_What is required_
Nothing but the lines from the one containing "Task: Click the link icon on 图层 3" to the final line of the entries should appear, copied exactly and without pictures.

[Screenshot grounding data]
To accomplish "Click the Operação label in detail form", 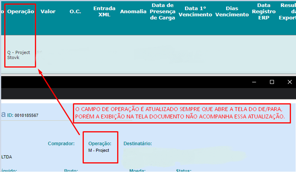I will 100,144.
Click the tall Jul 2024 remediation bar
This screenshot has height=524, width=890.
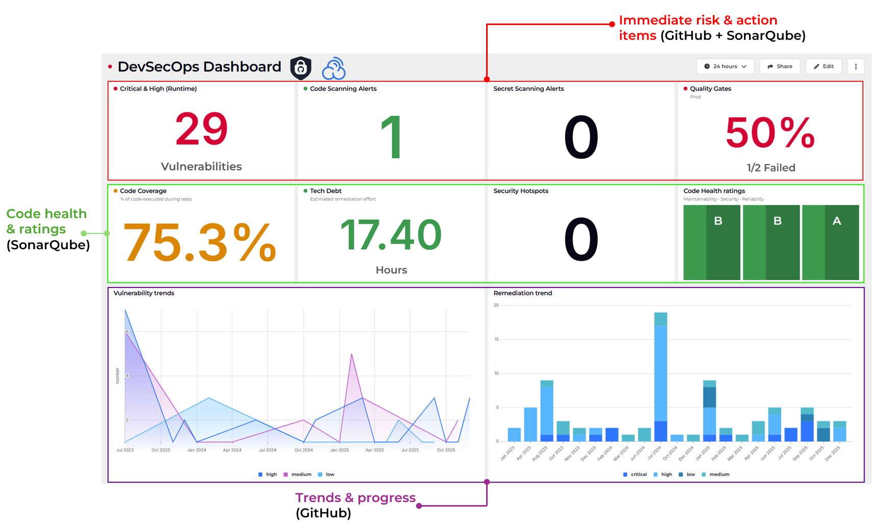tap(661, 377)
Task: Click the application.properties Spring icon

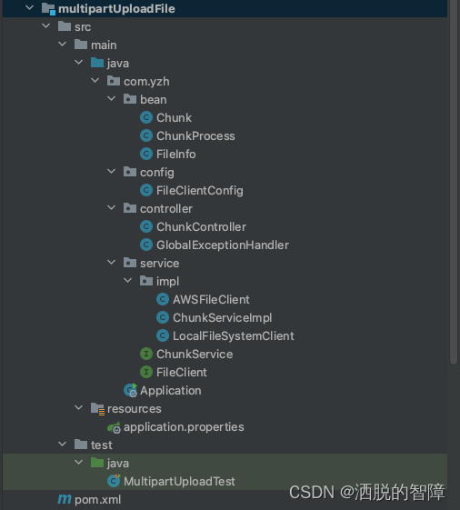Action: click(115, 427)
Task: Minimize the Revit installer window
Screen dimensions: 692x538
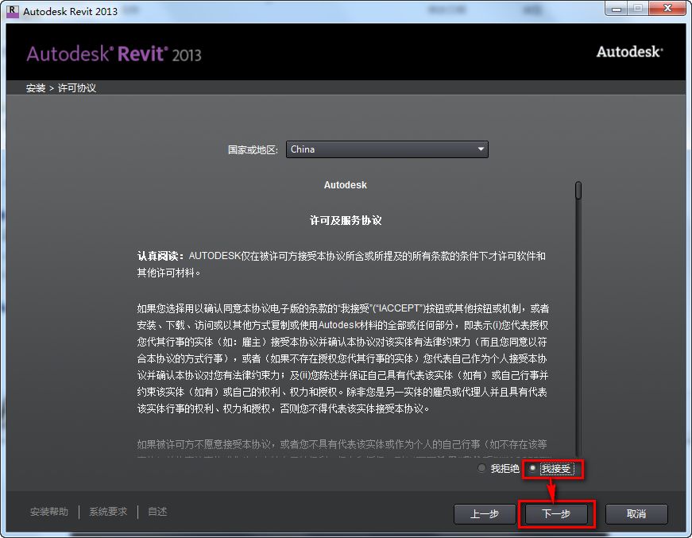Action: 615,9
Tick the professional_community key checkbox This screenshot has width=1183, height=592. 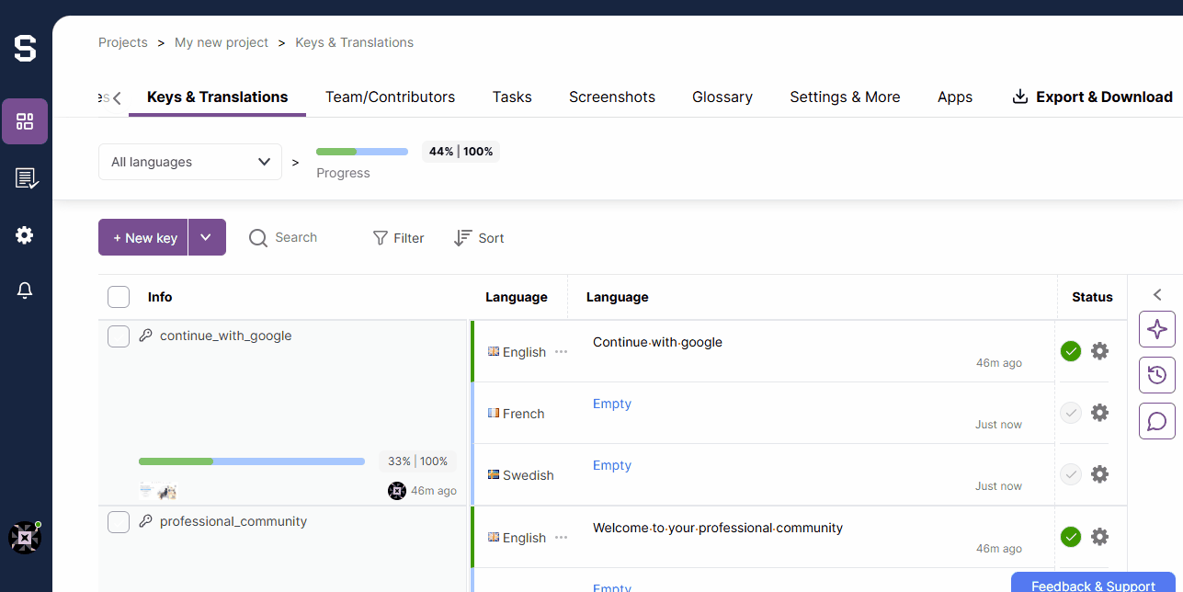point(119,522)
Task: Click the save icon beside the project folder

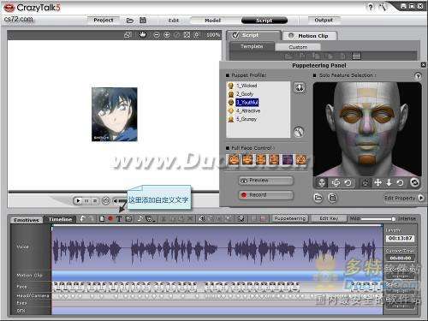Action: pos(143,21)
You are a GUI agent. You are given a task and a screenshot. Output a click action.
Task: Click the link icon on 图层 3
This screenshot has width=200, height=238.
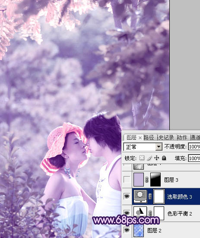coord(147,180)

_Reply_
Task: Click the link icon on 图层 3
This screenshot has width=200, height=238.
coord(147,180)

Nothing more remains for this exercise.